> **What the exercise asks**
Rewrite the data below as a JSON list of strings, one string per line, with blank lines left out. Leave the pictures out of your answer.

> **Raw data**
====

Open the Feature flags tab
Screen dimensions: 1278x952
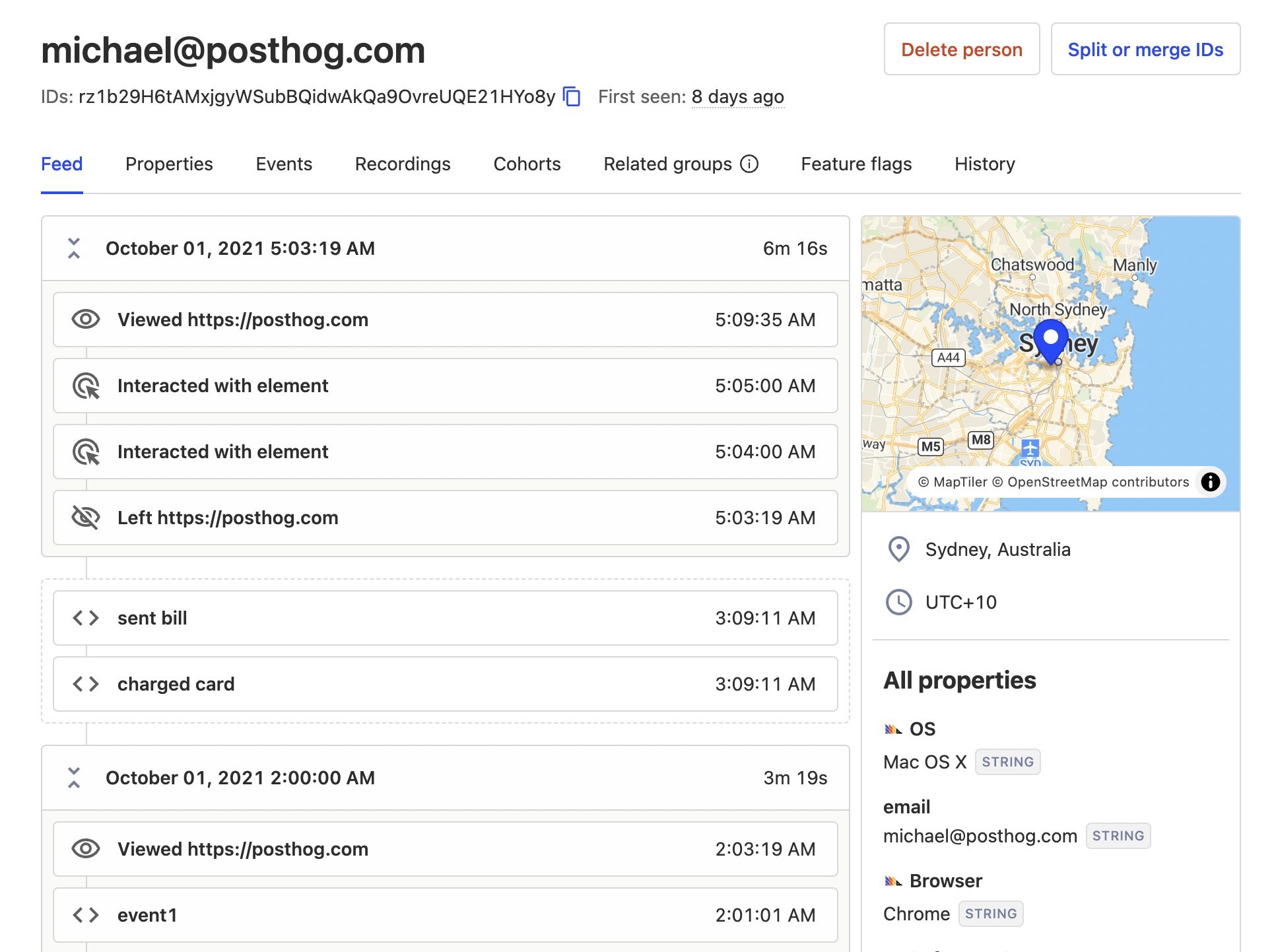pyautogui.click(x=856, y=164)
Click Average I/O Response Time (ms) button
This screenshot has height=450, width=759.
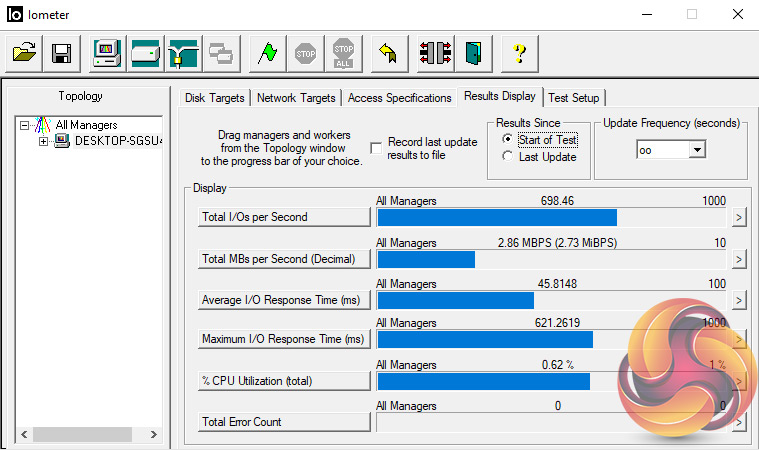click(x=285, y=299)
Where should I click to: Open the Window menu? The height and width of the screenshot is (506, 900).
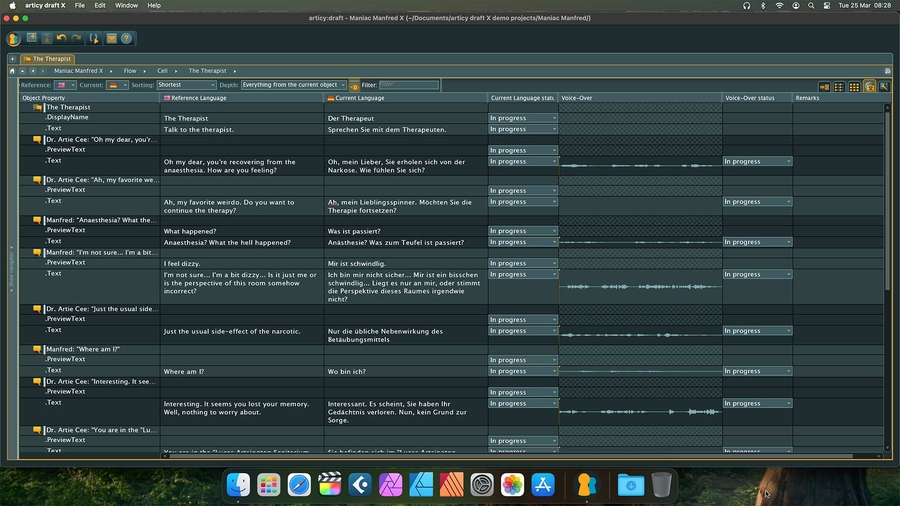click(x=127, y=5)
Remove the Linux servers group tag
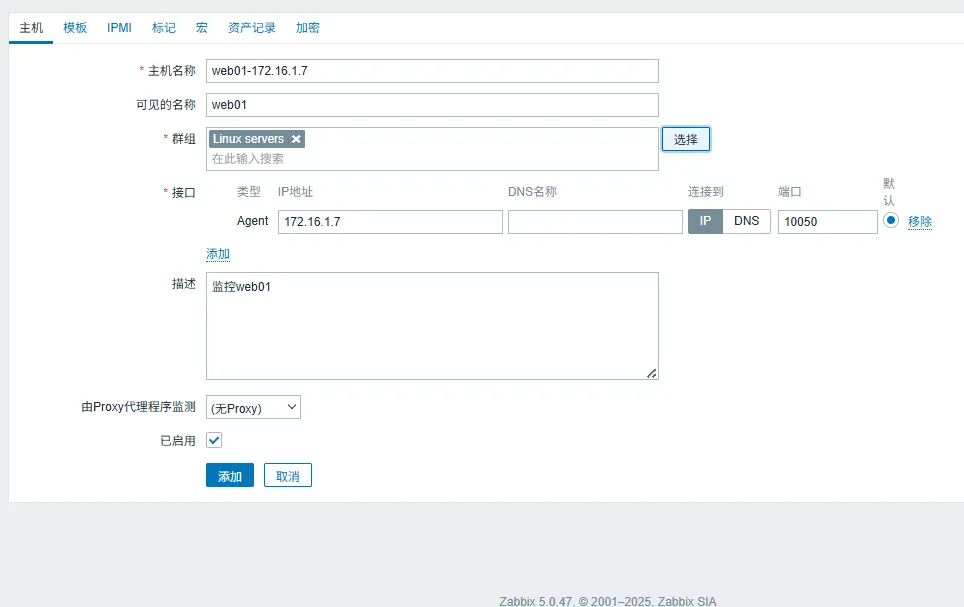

====

> **Solution**
[
  "Open the Feature flags tab",
  "Screen dimensions: 1278x952",
  "pyautogui.click(x=856, y=164)",
  "Click Average I/O Response Time (ms) button",
  "This screenshot has height=450, width=759.",
  "click(x=285, y=299)",
  "Where should I click to: Open the Window menu? The height and width of the screenshot is (506, 900).",
  "click(x=127, y=5)",
  "Remove the Linux servers group tag"
]